By employing such a constitution, the violent oxidation reaction at the surface of the porous honeycomb structure during the regeneration or the like is suppressed and there can be obtained a silicon carbide-based catalyst body which is free from whitening or failure even when exposed to high temperatures and is excellent in heat resistance.

[2] A silicon carbide-based catalyst body according to [1], wherein the film contains alumina and/or zirconia as the element (elements) thereof.

By employing such a constitution, the heat resistance of the film can be enhanced further and the heat resistance of the whole silicon carbide-based catalyst body can be enhanced further.

[3] A silicon carbide-based catalyst body according to [1] or [2], characterized in that the film contains, as the crystalline phase thereof, at least one member selected from the group consisting of cristobalite, zircon and mullite.

By employing such a constitution, the heat resistance of the film can be enhanced further and the heat resistance of the whole silicon carbide-based catalyst body can be enhanced further.

[4] A silicon carbide-based catalyst body according to any of [1] to [3], characterized in that the silicon carbide particles are bonded by metallic silicon as the binder thereof.

By employing such a constitution, the metallic silicon which functions as a binder for the silicon carbide particles as an aggregate, causes, similarly to the silicon carbide, an oxidation reaction during the regeneration or the like of the silicon carbide-based catalyst body, which suppresses the violent oxidation reaction at the surface of the porous honeycomb structure; as a result, the silicon carbide-based catalyst body causes neither whitening nor failure.

[5] A method for preparing a silicon carbide-based catalyst body, characterized by extruding a raw material containing silicon carbide particles to obtain a honeycomb structure, firing the honeycomb structure, then subjecting the fired honeycomb structure to a heat treatment in an oxygen-containing atmosphere to obtain a porous honeycomb structure, and loading, on the surface of the porous honeycomb structure, a catalyst containing alumina and ceria as main components.

By employing such a constitution, a silicon carbide-based catalyst body with enhanced heat resistance can be obtained.

[6] A method for preparing a silicon carbide-based catalyst body according to [5], wherein the heat treatment is conducted in an atmosphere containing oxygen and steam.

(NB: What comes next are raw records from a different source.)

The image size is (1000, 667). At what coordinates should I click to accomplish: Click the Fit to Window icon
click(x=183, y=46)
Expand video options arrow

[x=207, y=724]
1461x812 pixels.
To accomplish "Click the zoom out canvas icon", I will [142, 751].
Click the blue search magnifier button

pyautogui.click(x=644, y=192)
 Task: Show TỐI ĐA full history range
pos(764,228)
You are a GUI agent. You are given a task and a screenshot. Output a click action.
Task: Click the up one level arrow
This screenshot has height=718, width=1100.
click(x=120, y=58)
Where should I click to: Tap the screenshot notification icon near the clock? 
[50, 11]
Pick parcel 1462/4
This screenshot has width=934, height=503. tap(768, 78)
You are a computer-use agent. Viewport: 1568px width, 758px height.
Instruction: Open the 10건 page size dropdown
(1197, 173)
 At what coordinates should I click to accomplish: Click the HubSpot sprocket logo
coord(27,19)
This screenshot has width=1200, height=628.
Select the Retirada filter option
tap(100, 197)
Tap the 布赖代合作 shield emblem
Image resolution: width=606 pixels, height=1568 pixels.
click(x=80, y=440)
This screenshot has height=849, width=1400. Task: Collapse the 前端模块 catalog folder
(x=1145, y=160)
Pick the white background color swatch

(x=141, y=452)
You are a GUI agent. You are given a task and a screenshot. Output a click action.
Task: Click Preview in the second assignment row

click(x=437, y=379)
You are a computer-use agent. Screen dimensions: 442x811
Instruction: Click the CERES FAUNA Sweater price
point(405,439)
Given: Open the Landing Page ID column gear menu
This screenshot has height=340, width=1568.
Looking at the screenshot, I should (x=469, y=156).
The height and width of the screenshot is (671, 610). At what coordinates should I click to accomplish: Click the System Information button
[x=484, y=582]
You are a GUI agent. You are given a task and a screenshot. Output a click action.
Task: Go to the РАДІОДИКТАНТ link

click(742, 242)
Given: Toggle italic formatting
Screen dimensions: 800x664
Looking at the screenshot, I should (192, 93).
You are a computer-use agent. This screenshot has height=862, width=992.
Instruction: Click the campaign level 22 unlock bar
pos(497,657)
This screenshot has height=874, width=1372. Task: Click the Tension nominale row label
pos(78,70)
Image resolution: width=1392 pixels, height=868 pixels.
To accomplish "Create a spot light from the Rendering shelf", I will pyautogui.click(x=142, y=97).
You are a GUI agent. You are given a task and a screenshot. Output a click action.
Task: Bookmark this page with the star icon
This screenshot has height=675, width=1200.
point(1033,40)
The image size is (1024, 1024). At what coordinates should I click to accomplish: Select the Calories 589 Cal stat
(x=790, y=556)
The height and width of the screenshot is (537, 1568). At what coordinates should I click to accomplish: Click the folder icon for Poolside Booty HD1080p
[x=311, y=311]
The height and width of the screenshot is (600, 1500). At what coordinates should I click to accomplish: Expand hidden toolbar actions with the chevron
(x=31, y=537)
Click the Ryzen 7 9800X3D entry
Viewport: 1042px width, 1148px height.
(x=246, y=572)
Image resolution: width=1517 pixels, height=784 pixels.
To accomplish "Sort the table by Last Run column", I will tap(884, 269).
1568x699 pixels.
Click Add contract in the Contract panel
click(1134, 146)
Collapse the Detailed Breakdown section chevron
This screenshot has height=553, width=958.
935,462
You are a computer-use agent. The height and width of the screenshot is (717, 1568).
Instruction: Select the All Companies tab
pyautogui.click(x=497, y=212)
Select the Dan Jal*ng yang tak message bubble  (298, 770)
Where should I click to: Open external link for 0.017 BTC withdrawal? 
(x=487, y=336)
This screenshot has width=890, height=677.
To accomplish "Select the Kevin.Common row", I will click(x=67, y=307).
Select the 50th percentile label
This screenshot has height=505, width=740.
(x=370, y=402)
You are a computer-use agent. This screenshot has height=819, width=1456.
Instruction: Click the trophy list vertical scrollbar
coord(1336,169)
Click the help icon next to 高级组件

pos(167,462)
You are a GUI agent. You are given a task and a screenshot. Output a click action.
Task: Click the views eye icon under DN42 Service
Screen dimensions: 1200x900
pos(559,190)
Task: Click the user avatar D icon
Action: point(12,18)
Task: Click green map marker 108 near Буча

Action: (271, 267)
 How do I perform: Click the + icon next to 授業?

By employing such a constitution, the formation of an oxide film on the surface of the porous honeycomb structure can be promoted and there can be obtained a silicon carbide-based catalyst body further enhanced in heat resistance.

[7] A method for preparing a silicon carbide-based catalyst body according to [5] or [6], wherein the heat treatment is conducted by a burner heating using natural gas as a fuel.

By employing such a constitution, the formation of an oxide film on the surface of the porous honeycomb structure can be promoted and there can be obtained a silicon carbide-based catalyst body further enhanced in heat resistance.

[8] A method for preparing a silicon carbide-based catalyst body according to any of [5] to [7], wherein the heat treatment is conducted at a temperature of 800 to 1,400° C.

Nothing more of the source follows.